If you are filing either Chapter 7 or Chapter 13 bankruptcy, you must attend what is known as the 341 meeting.
On the surface, this may seem a bit daunting, since your creditors receive notification of the date and time and may attend. However, if you know what to expect and how to prepare, the meeting should not pose problems for you.
The 341 meeting name comes from Section 341 of the Bankruptcy Code, which cites requirements for the initial meeting of the creditors and holders of equity security pertaining to your case. Although they may attend, they rarely do. Their absence, however, does not have any impact on their rights. The meeting itself is held outside of the court, in less formal surroundings. A trustee from the U.S. Trustee Program will be in charge.

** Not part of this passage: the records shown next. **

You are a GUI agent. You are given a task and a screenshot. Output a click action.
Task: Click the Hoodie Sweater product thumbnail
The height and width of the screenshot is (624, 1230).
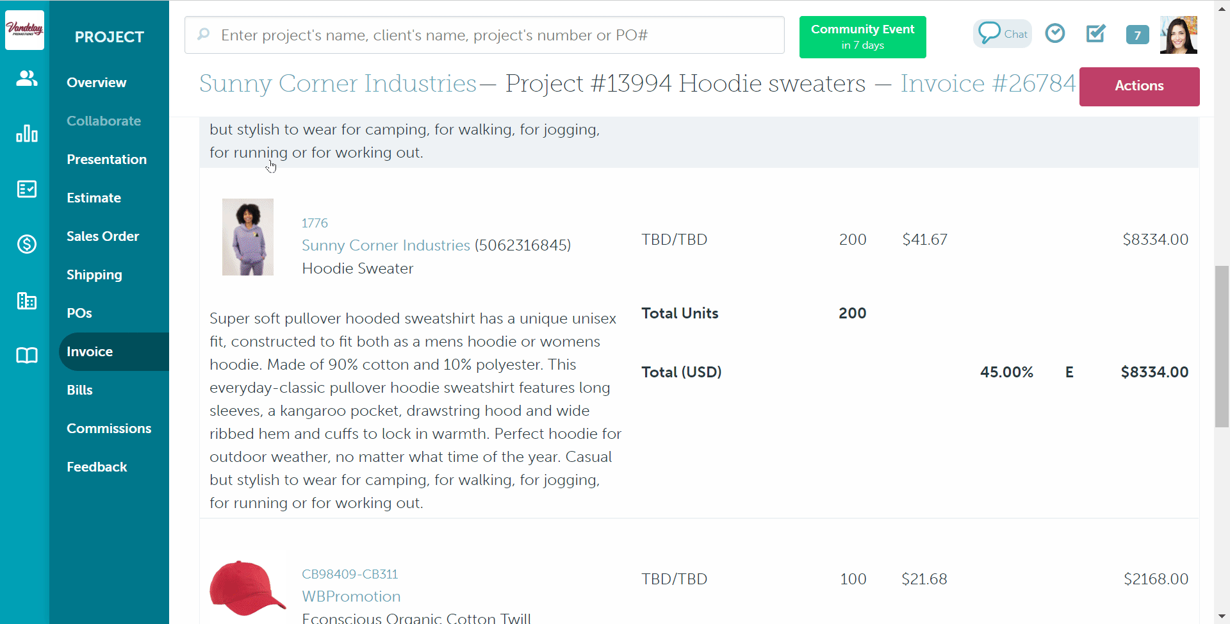248,237
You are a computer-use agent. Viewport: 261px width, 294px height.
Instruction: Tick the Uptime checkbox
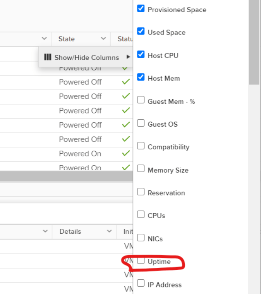point(141,260)
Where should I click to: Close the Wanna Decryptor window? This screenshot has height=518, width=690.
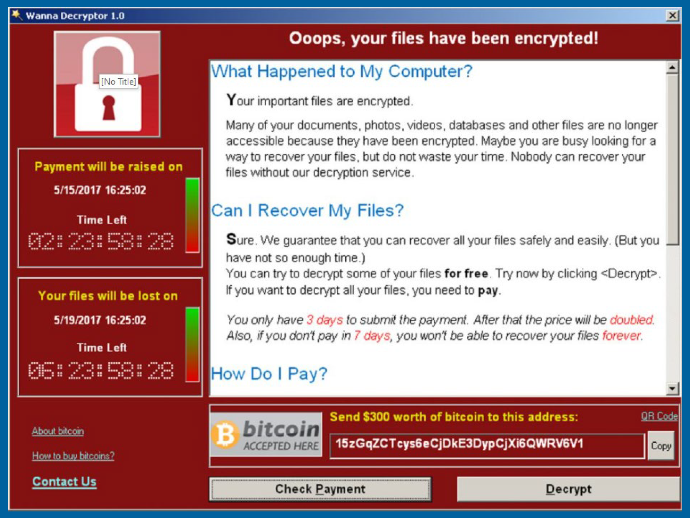(672, 16)
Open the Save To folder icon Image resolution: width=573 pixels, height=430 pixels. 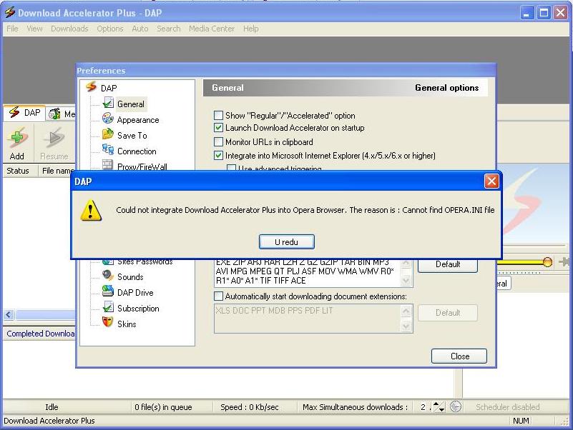[108, 135]
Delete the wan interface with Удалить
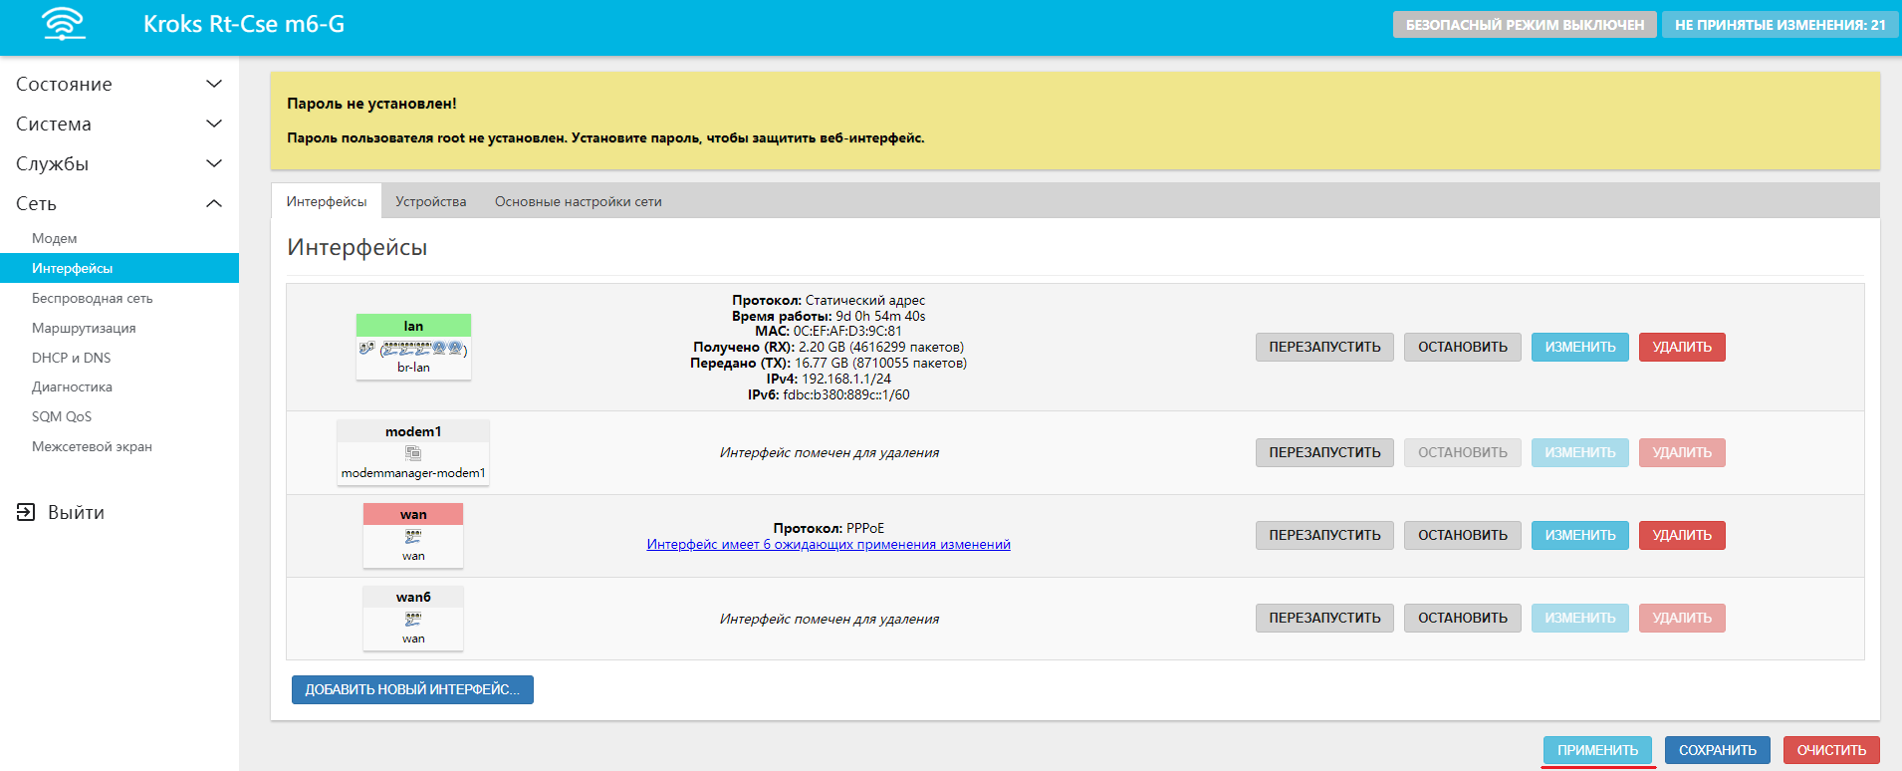The width and height of the screenshot is (1902, 771). pos(1681,535)
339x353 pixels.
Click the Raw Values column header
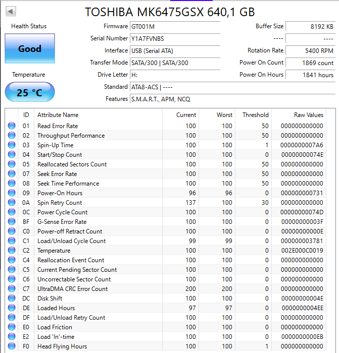click(308, 115)
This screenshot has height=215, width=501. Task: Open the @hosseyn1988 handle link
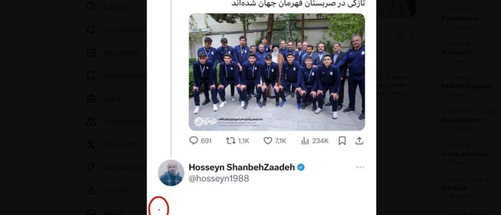pyautogui.click(x=219, y=178)
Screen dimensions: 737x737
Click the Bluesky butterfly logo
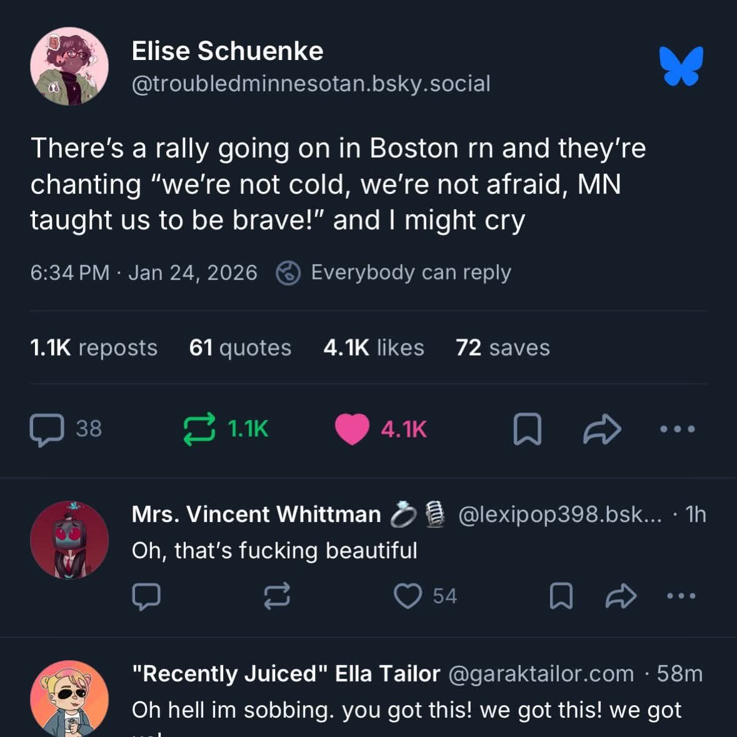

The trustee will review your bankruptcy petition and ask questions, which you will be obliged to answer under penalty of perjury. The purpose of these questions is for the trustee to become familiar with your financial condition, your property and liabilities, so that he or she can manage your case administration efficiently. The trustee will also ensure that you understand both the positive and negative points related to filing for bankruptcy.
Failure to appear
The date scheduled for your 341 meeting will probably be a few weeks after you file your bankruptcy petition. If you should fail to appear at this hearing, the trustee can ask the court to dismiss your case. This could also happen if you are present but do not provide the information requested at the meeting. If you do not cooperate, you could also be held in contempt of court.
Having legal support
This hearing usually only lasts a few minutes. Your attorney will answer your questions, help you prepare and accompany you to the meeting. Remember that bankruptcy is a legal solution to help you emerge from the burden of debt you are under. The 341 meeting is just one step in the process.